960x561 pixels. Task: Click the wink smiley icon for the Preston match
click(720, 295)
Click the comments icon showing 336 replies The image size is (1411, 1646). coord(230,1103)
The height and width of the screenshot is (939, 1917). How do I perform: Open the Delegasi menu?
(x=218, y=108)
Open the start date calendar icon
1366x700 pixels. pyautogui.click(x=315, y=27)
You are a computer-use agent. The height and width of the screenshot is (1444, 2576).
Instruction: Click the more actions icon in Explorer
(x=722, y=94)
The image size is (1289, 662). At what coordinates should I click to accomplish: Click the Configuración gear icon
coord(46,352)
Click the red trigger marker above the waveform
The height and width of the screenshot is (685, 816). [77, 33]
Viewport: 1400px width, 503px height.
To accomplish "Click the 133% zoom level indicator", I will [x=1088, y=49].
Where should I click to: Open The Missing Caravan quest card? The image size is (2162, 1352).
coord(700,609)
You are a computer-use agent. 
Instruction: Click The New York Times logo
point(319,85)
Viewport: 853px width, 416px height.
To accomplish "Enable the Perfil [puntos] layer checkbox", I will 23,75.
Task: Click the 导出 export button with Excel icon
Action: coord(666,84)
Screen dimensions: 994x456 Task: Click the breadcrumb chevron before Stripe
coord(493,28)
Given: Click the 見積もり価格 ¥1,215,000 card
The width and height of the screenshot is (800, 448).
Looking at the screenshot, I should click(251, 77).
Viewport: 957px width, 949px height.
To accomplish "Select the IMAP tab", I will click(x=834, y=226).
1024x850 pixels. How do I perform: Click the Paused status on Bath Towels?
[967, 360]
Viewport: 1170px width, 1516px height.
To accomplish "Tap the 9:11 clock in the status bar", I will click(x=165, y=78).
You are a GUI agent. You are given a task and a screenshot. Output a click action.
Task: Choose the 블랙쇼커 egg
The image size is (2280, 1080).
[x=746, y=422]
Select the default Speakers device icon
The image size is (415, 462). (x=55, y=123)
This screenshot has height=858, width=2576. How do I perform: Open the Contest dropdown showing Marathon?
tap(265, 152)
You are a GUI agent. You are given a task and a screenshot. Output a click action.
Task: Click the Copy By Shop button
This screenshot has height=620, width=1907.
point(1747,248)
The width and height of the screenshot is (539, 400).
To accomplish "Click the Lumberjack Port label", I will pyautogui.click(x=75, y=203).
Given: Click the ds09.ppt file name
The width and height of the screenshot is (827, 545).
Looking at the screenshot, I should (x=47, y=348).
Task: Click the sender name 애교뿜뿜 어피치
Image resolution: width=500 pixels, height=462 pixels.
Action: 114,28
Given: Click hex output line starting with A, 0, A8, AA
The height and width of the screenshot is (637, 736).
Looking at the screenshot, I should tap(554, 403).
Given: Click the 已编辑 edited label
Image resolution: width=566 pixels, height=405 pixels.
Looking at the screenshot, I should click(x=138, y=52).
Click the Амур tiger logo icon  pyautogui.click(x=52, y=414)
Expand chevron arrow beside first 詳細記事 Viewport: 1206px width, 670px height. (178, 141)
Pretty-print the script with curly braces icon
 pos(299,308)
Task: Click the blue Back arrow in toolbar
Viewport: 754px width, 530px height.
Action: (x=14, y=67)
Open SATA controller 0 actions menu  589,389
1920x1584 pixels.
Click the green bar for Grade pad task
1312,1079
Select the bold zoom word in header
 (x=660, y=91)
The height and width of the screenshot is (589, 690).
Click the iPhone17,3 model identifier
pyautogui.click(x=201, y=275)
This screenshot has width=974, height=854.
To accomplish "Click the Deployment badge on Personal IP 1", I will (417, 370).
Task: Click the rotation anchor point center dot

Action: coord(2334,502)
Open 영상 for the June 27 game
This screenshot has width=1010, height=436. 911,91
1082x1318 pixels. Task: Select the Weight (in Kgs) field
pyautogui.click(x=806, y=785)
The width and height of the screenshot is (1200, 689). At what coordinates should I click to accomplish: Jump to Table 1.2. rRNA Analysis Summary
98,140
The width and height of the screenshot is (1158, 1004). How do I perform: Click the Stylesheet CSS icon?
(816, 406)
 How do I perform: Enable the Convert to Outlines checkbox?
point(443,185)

::::

Exercise directions
Above this task is a listing. Restate, word for word and with nothing added, the lines from the one with "Select the default Speakers device icon" through the one with "Task: Click the sender name 애교뿜뿜 어피치".

Answer box
Select the default Speakers device icon
The image size is (415, 462). (x=55, y=123)
This screenshot has height=858, width=2576. How do I perform: Open the Contest dropdown showing Marathon?
tap(265, 152)
You are a GUI agent. You are given a task and a screenshot. Output a click action.
Task: Click the Copy By Shop button
This screenshot has height=620, width=1907.
point(1747,248)
The width and height of the screenshot is (539, 400).
To accomplish "Click the Lumberjack Port label", I will pyautogui.click(x=75, y=203).
Given: Click the ds09.ppt file name
The width and height of the screenshot is (827, 545).
Looking at the screenshot, I should (x=47, y=348).
Task: Click the sender name 애교뿜뿜 어피치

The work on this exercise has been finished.